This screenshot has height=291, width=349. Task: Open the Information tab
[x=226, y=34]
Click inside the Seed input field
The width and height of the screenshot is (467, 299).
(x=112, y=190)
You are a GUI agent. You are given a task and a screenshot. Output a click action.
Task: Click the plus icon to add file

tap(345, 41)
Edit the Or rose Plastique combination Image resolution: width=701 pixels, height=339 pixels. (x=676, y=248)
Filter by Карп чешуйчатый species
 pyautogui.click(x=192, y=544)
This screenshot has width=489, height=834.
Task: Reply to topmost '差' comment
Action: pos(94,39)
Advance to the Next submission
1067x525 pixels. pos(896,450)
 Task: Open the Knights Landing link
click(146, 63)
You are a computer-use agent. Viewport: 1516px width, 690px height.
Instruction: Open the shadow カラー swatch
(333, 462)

········

## Directions for this task
Output exactly what runs from the line with "You are a computer-use" to the final line above, both lines included, and nothing else.

## Task result
You are a computer-use agent. Viewport: 1516px width, 690px height.
Instruction: Open the shadow カラー swatch
(333, 462)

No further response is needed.